同校では、高校段階で初任者研修修了レベルの知識・技術を身につけることを基盤とし、可能であれば実務者研修レベルまで視野に入れる方針が検討されていた。介護教育のカリキュラム策定を担う白井氏は、教育の骨子を「自立支援」と「尊厳」という日本の介護観に置き、技術を習得するだけでなく「なぜそのケアを行うのかを自分の言葉で説明できる人材を育てたい」と語る。来日時点で「ゼロからではない」基礎力を身につけた状態を目指す考え方である。

あわせて、介護技術は反復で身につくため、実習環境の整備も重視されており、同校でも段階的に整える計画である。
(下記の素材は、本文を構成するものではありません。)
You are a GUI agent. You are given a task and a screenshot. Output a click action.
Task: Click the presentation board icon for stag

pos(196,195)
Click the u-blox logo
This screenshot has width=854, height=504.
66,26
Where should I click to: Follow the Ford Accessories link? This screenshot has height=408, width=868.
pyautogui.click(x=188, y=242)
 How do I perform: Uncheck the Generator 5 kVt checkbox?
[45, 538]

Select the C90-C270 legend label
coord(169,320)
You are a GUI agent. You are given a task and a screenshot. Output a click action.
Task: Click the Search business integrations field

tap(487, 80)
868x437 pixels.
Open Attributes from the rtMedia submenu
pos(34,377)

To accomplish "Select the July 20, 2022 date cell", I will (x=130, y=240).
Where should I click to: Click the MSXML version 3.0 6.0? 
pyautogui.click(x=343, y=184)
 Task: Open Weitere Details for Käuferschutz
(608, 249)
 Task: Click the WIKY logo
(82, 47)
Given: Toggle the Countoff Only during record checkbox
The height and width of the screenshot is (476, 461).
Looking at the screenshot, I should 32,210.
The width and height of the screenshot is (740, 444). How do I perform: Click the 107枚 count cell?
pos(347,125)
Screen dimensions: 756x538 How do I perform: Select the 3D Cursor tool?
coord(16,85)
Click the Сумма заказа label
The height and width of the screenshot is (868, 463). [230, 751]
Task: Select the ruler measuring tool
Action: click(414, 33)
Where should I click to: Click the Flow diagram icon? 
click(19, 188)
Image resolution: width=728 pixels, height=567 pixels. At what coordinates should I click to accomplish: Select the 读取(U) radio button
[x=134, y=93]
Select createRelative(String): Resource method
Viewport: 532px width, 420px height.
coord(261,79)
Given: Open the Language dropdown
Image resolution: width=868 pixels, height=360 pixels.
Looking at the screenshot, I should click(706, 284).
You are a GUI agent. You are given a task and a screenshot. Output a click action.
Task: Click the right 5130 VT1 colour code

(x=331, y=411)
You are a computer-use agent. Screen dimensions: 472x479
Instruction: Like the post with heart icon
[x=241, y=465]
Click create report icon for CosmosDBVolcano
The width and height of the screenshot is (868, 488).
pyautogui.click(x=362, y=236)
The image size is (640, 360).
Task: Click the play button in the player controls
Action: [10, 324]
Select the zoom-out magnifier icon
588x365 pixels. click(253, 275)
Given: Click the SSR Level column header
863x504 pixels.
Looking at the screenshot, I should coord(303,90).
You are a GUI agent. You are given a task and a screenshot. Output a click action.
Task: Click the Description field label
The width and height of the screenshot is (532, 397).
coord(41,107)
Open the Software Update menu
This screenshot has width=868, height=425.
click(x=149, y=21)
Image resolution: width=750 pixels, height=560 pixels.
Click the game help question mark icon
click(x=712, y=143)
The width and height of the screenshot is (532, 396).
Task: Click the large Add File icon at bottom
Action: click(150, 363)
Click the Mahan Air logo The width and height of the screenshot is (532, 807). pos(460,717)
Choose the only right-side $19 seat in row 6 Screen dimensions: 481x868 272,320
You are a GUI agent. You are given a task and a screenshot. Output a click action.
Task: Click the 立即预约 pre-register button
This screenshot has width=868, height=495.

カリキュラム面に加えて、現地ならではの論点が「誰が教えるのか」である。日本式の介護を現地で教えられる指導者はまだ少ない。そのため、本プロジェクトではその担い手として、EPA(経済連携協定)で来日し日本の介護現場で経験を積んだ帰国者に着目している。バンドン県を含む西ジャワ州はEPA帰国者が比較的多く、彼らが母国の教壇に立つことは日本式介護を現地に根づかせるだけでなく、帰国者本人にとっても経験を活かせる新たな就労の場となることが期待される。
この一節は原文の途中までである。